- Aufgaben -
- a) Welches Amt hatte Carlos Gutiérrez laut dem Ausgangstext über Romney und Floridas Hispanics früher inne?
- b) Schreiben Sie aus dem Ausgangstext über Romney und Floridas Hispanics wortgetreu den Abschnitt ab, der mit den Worten „So ging etwa“ einsetzt und mit „den Kongress kontrolliert.“ schließt.
- c) Setzen Sie den Ausgangstext über Romney und Floridas Hispanics nach seinem letzten Satz fort.

Dass Romney laut dem Umfrageinstitut Latino Decisions unter Floridas Hispanics - egal ob sie der Grand Old Party angehören oder nicht - deutlich vor Gingrich, Santorum und Paul liegt, hat mehrere Gründe: Seit Monaten bearbeitet er mit viel Geld den ebenso teuren wie großen Flächenstaat; neben Sohn Craig sprechen sich mehrere Kongressabgeordnete in spanisch-sprachigen Werbespots für ihn aus (etwa im Video "Nosotros"), und auch das Partei-Establishment steht hinter ihm.
So ging etwa Carlos Gutiérrez, einst Wirtschaftsminister unter George W. Bush, in Miami an keinem Mikrofon vorbei, ohne seine Botschaft unter die Medienvertreter zu bringen: Nur Romney könne Obama schlagen und ein Sieg bei der primary in Florida könnte dessen Kandidatur den nötigen Schwung verleihen. "Florida ist ein Mikrokosmos mit sehr verschiedenen Regionen", erläuterte er: "Wer hier gewinnt, schafft es überall."
Nicht nur Gutiérrez denkt nach vorn: Kurz vor der "Hispanic Leadership Network"-Konferenz veröffentlichte Jeb Bush, einst Gouverneur von Florida, in der Washington Post einen Leitfaden, wie die Republikaner die Herzen und Stimmen der Hispanics gewinnen können. In den umkämpften swing states könnten die Latinos den Ausschlag geben und so entscheiden, welche Partei 2013 das Weiße Haus und den Kongress kontrolliert.

- Bereitgestellte Daten -
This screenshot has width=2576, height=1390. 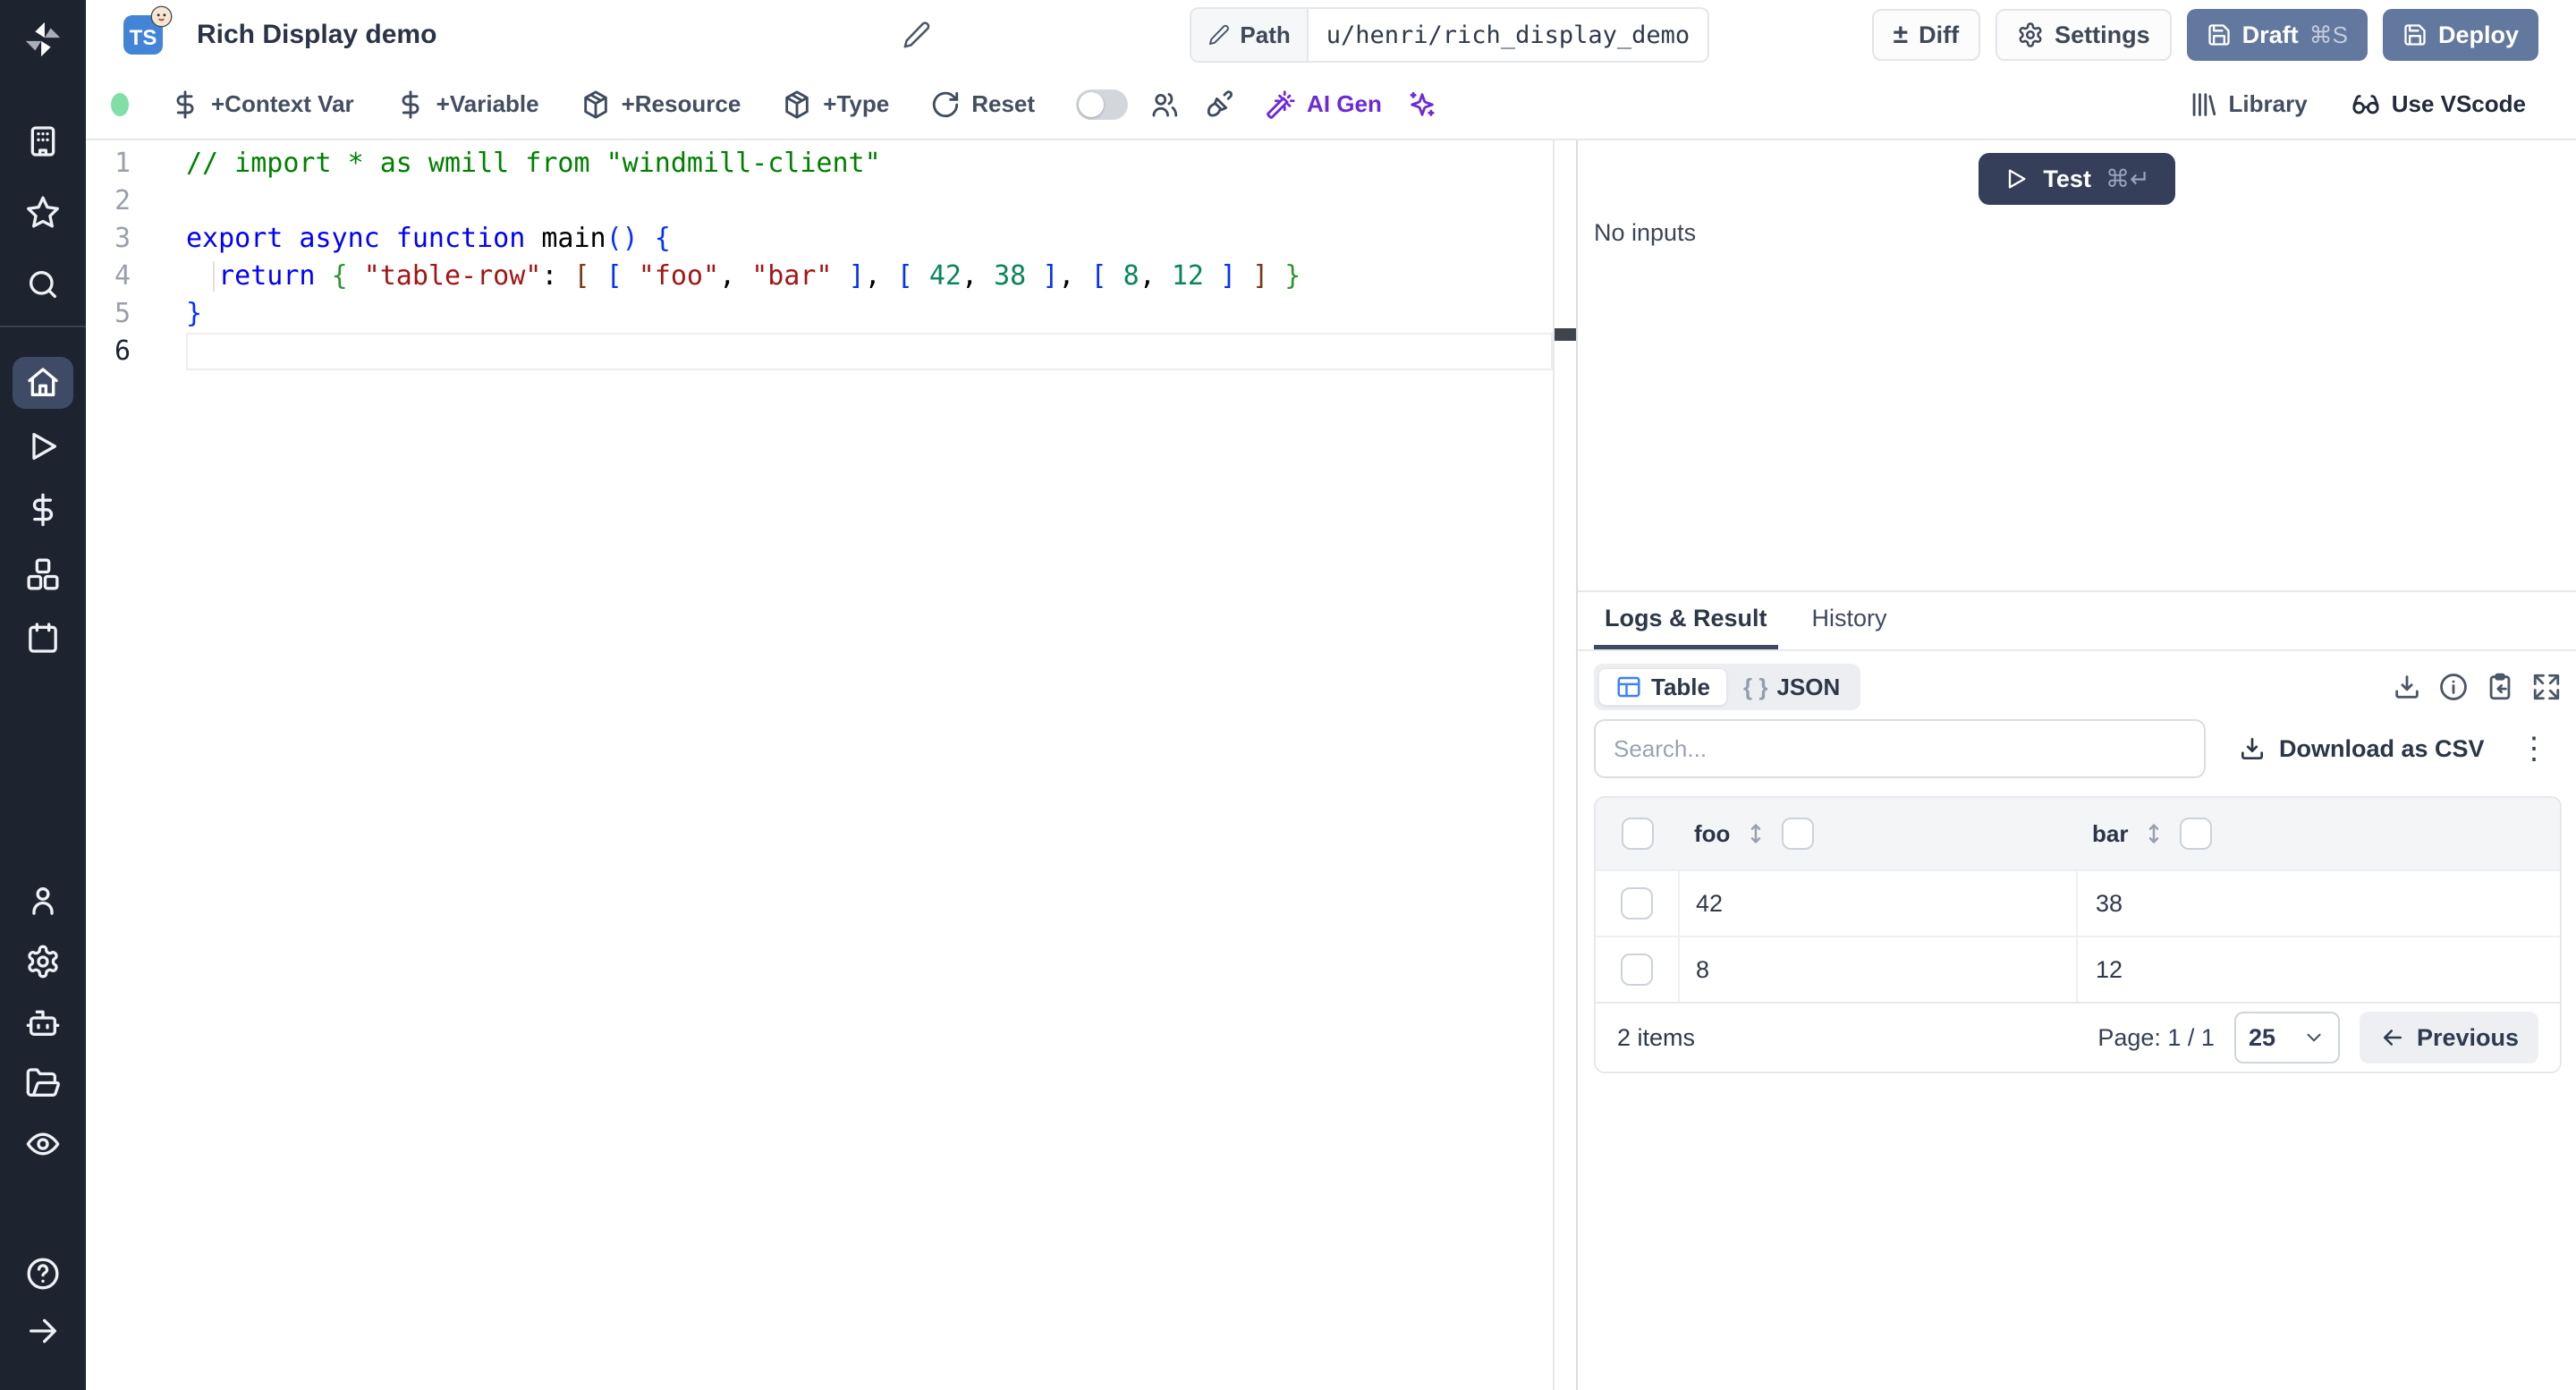 I want to click on favorites-star-icon, so click(x=43, y=212).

- Gegebene Antworten -
- a) Er war Wirtschaftsminister unter George W. Bush.

- b)
So ging etwa Carlos Gutiérrez, einst Wirtschaftsminister unter George W. Bush, in Miami an keinem Mikrofon vorbei, ohne seine Botschaft unter die Medienvertreter zu bringen: Nur Romney könne Obama schlagen und ein Sieg bei der primary in Florida könnte dessen Kandidatur den nötigen Schwung verleihen. "Florida ist ein Mikrokosmos mit sehr verschiedenen Regionen", erläuterte er: "Wer hier gewinnt, schafft es überall."
Nicht nur Gutiérrez denkt nach vorn: Kurz vor der "Hispanic Leadership Network"-Konferenz veröffentlichte Jeb Bush, einst Gouverneur von Florida, in der Washington Post einen Leitfaden, wie die Republikaner die Herzen und Stimmen der Hispanics gewinnen können. In den umkämpften swing states könnten die Latinos den Ausschlag geben und so entscheiden, welche Partei 2013 das Weiße Haus und den Kongress kontrolliert.

- c)
Jeb Bush, Bruder des Ex-Präsidenten George W. Bush, schlägt deshalb vor, Einwanderung stärker als Wirtschaftsthema und weniger als Sicherheitsproblem zu sehen, das Bildungssystem zu öffnen und die Vielfalt der Hispanics anzuerkennen: Manche seien seit Generationen im Land, andere erst seit mehreren Monaten. Wie Romney plädiert Bush dafür, die Anwesenheit der Immigranten positiv zu sehen: "Die Tatsache, dass so viele Menschen alles zurücklassen, um ausgerechnet in den USA ein besseres Leben für ihre Familie aufzubauen, ist für mich der größte Beweis für die Einzigartigkeit unseres Landes."
Ob diese Blaupause jedoch reicht, um die Beliebtheit von Barack Obama unter den Hispanics ernsthaft zu gefährden, bleibt abzuwarten. 2008 stimmten zwei Drittel der Latinos für den Demokraten und auch wenn sich die Obama-Euphorie auch in dieser Gruppe gelegt hat, würde er sowohl Gingrich als auch Romney locker schlagen.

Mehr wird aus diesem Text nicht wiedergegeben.